Union rules (advanced)

Polymorphism for the engine.


Union rules solve the same problem that polymorphism solves in general: how to write generic code that operates on types not known about at the time of writing.

For example, Pants has many generic goals like lint and test. Those @goal_rule definitions cannot know about every concrete linter or test implementation ahead of time.

The solution involves two related declarations:

  1. A registration mechanism, UnionRule, that declares a specific class to be a member of a generic union.
  2. A polymorphic keyword on the @rule decorator, that tells the engine that calls to the rule should be dispatched to some other rule based on the runtime type of the union member provided.

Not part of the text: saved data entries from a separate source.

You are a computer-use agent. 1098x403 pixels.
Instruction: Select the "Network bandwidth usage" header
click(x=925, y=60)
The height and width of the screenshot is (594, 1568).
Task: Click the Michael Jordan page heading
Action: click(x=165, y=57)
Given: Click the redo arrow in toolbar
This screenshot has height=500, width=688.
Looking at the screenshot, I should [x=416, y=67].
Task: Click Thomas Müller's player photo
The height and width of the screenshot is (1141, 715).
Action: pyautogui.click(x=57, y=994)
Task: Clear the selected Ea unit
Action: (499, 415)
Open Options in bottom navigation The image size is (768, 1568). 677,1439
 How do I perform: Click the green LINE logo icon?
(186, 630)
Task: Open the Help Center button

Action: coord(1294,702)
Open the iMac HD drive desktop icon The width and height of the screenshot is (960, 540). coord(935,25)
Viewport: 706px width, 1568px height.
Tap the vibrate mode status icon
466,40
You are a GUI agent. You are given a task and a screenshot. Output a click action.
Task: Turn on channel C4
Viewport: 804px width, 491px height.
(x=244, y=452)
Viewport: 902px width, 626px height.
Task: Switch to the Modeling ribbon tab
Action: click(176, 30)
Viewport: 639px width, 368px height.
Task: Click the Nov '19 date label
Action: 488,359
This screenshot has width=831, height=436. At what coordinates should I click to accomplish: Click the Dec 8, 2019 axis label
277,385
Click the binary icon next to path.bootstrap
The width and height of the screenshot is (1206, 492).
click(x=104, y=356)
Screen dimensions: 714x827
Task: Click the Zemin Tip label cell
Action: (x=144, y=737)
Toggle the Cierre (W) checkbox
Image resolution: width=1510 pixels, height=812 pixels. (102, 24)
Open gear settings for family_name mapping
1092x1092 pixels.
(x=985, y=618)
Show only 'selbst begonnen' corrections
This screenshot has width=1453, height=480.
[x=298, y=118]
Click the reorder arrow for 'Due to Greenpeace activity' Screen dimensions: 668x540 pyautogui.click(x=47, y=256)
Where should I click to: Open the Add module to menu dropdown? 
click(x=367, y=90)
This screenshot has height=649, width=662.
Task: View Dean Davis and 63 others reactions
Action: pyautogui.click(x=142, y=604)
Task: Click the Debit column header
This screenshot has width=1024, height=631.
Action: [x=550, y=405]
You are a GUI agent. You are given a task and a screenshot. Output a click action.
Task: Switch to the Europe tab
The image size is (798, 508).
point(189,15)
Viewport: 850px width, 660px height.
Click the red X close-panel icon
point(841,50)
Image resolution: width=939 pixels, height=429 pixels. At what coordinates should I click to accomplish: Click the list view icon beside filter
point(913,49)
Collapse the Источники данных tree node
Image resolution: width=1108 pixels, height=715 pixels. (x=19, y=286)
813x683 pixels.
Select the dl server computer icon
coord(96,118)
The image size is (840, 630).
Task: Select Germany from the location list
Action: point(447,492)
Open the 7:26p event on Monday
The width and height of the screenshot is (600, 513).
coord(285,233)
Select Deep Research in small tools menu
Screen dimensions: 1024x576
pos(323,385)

This is best understood via example:

pants/core/goals/lint.py
from dataclasses import dataclass
from pants.engine.rules import concurrently, goal_rule, rule
from pants.engine.target import Targets
from pants.engine.unions import UnionMembership


@union
class LintTargetsRequest(ABC):
# The union base for all specific linters.
# Can have fields common to all linter requests here.
...


@dataclass(frozen=True)
class LintResults:
...


@rule(polymorphic=True)
async def lint_target(req: LintTargetsRequest) -> LintResults:
# If no implementation for the member type is found, this generic
# implementation will be invoked. In this case that is not useful,
# so we raise.
raise NotImplementedError(f"Must be implemented for {type(req)}")


@goal_rule
async def lint(targets: Targets, union_membership: UnionMembership) -> Lint:
lint_request_types = union_membership[LintTargetsRequest]
concrete_requests = [
request_type(
request_type.field_set_type.create(target)
for target in targets
if request_type.field_set_type.is_valid(target)
)
for request_type in lint_request_types
]
results = await concurrently(
lint_target(**implicitly({concrete_request: LintTargetsRequest}))
for concrete_request in concrete_requests
)
pants-plugins/bash/shellcheck.py
from pants.core.goals.lint import LintResults, LintTargetsRequest
from pants.engine.rules import collect_rules, rule


# It is common for the union member to also subclass the union base.
# It's not strictly required, but it may be in the future, so it is
# good practice today.
class ShellcheckRequest(LintTargetsRequest):
...


@rule
async def shellcheck_target(req: ShellcheckRequest) -> LintResults:
# At runtime, calls to the generic `lint_target()` on a
# `ShellcheckRequest` will be dispatched here.
...


def rules():
return [
*collect_rules(),
UnionRule(LintTargetsRequest, ShellcheckRequest),
]

This example will find all registered linter implementations by looking up union_membership[LintTargetsRequest], which returns a tuple of all LintTargetsRequest members that were registered with a UnionRule, such as ShellcheckRequest or Flake8Request.

How to create a new Union

To set up a new union, create a class for the union base. Typically, this should be an abstract class that is subclassed by the union members. Mark the class with @union.

from abc import ABC, abstractmethod

from pants.engine.unions import UnionRule, union


@union
class Vehicle(ABC):
@abstractmethod
def num_wheels(self) -> int:
pass

Then, register every implementation of your union with UnionRule:

class Truck(Vehicle):
def num_wheels(self) -> int:
return 4


def rules():
return [UnionRule(Vehicle, Truck)]

Now, your rules can request UnionMembership as a parameter in the @rule, and then look up union_membership[Vehicle] to get a tuple of all relevant types that are registered via UnionRule.

There are many instructive examples of Union use in the Pants codebase.

We hope to simplify this mechanism in the future to rely more heavily on Python subclassing, instead of the Pants-specific boilerplate currently required. This is why we strongly recommend making your union members subclasses of the union base.